Zijn vordering behelst voorts:
  • de volledige toewijzing van de vordering van de benadeelde partijen [benadeelde partij 4] en [benadeelde partij 2] en de oplegging van een daarbij behorende schadevergoedingsmaatregel aan de verdachten;
  • de toewijzing van de vordering van de benadeelde partij [benadeelde partij 1] tot een bedrag van $ 10.000,00, de niet-ontvankelijkheidverklaring van die benadeelde partij in hetgeen hij overigens heeft gevorderd en de oplegging van een bij de toewijsbare vordering behorende schadevergoedingsmaatregel;
  • de niet-ontvankelijkheid van de vordering van de benadeelde partij [benadeelde partij 3].

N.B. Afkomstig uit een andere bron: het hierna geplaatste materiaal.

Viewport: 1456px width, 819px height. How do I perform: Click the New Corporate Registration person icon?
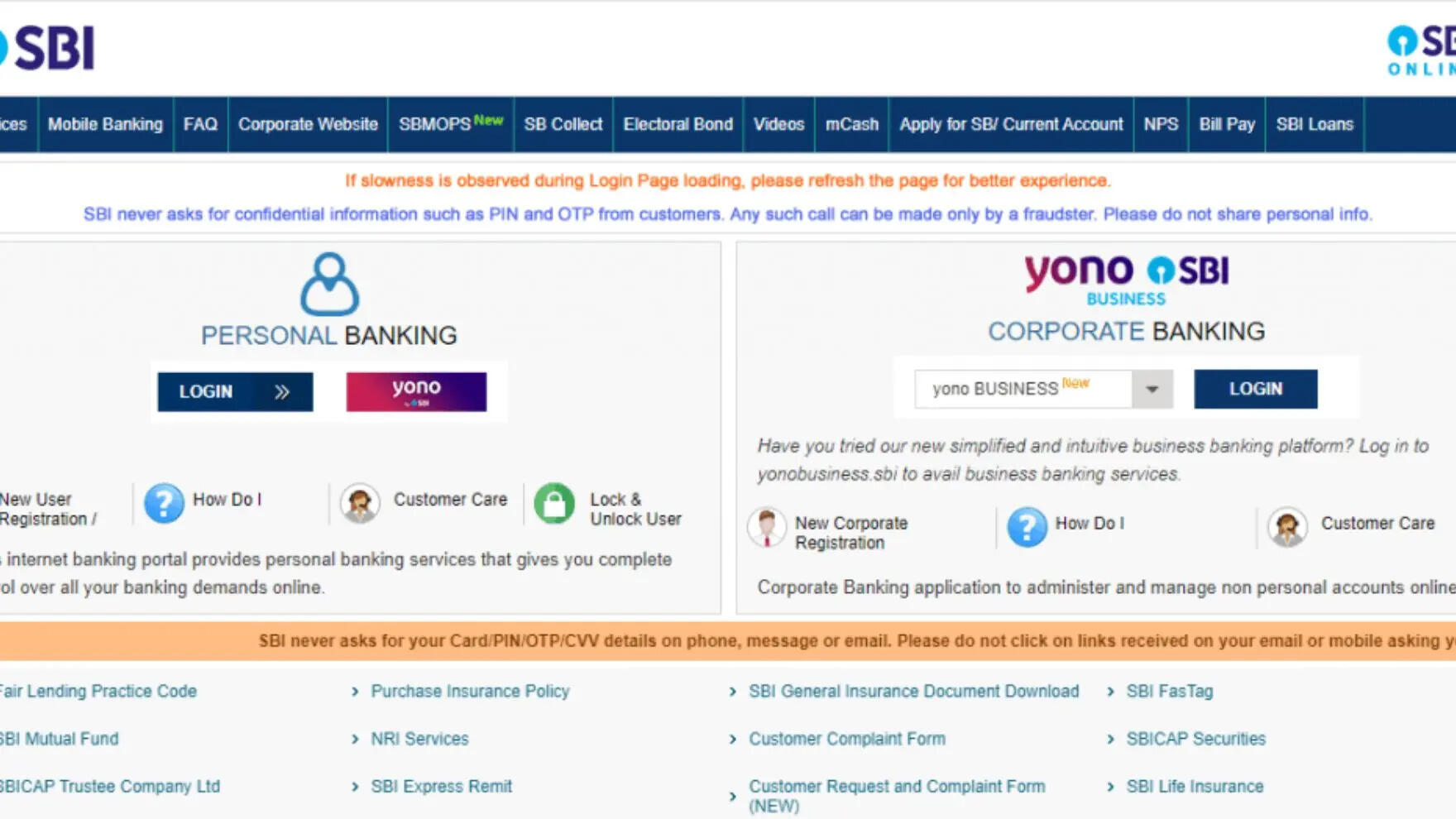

De raadsman heeft bepleit dat de verdachte primair integraal zal worden vrijgesproken van het ten laste gelegde. Subsidiair heeft de raadsman een strafmaatverweer gevoerd en een verweer ten aanzien van de vorderingen van de benadeelde partijen.
Vonnis waarvan beroep
Het Hof zal het vonnis waarvan beroep onder verbetering van gronden bevestigen. Het Hof kan zich namelijk verenigen met het vonnis waarvan beroep en met de redengeving waarop dit berust met dien verstande dat de gronden van het vonnis waarvan beroep zullen worden verbeterd, in die zin dat het Hof de hierna te noemen bewijsoverweging op pagina 4 zal vervangen.
Vrijspraak
Het Hof neemt de overwegingen van het Gerecht met betrekking tot de vrijspraak over, met dien verstande dat het Hof de volgende passage op pagina 4 van het vonnis, luidende:
“Het Gerecht is van oordeel dat bovengenoemde feiten en omstandigheden weliswaar vragen oproepen en enige aanwijzingen kunnen opleveren voor vermoedelijke betrokkenheid bij zaken waarmee de medeverdachten zich bezighouden, maar dat dit niet voldoende is om buiten redelijke twijfel vast te stellen dat de verdachte samen met [medeverdachte 1] de overval heeft gepleegd. Daarbij neemt het Gerecht in aanmerking dat de verklaring van [medeverdachte 2] over de contacten tussen [medeverdachte 1] en verdachte geen steun vindt in het dossier, nu niet is komen vast te staan dat de verdachte op enige manier daadwerkelijk contact heeft gehad met [medeverdachte 1]. Dat verdachte via de telefoon van [medeverdachte 2] contact zou onderhouden met [medeverdachte 1] komt het Gerecht verder ook vreemd voor, nu uit het dossier blijkt dat verdachte een telefoonnummer heeft waarop hij en zijn vriendin bereikbaar zijn. Verder bevat het dossier geen concrete aanknopingspunten waaruit de betrokkenheid en bijdrage van de verdachte aan het tenlastegelegde kan worden afgeleid. De omstandigheid dat er in juni 2020 tussen verdachte en [medeverdachte 2] over een wapen zou zijn gesproken, acht het Gerecht daartoe niet voldoende.”
vervangt door:
Het Hof is van oordeel dat bovengenoemde feiten en omstandigheden weliswaar vragen oproepen en enige aanwijzingen kunnen opleveren voor vermoedelijke betrokkenheid van de verdachte bij het tenlastegelegde, maar dit is niet voldoende om met voldoende mate van zekerheid vast te stellen dat de verdachte in bewuste en nauwe samenwerking met de andere verdachte [medeverdachte 1] de overval heeft gepleegd. Het dossier bevat namelijk geen concrete of directe aanknopingspunten waaruit kan worden afgeleid dat de verdachte betrokken is geweest bij de overval, laat staan als medepleger.

BESLISSING

Het Hof:
bevestigt het vonnis van het Gerecht met inachtneming van hetgeen hiervoor is overwogen.
Dit vonnis is gewezen door mrs. R.L.M. van Opstal, M.J. de Kort en S. Verheijen, leden van het Hof, bijgestaan door mr. E.L. den Dekker, (zittings)griffier, en op 24 juni 2022 uitgesproken in tegenwoordigheid van de griffier ter openbare terechtzitting van het Hof in Curaçao met een directe beeld- en geluidsverbinding met het gerechtsgebouw in Bonaire.
mr. S. Verheijen is buiten staat dit vonnis mede te ondertekenen.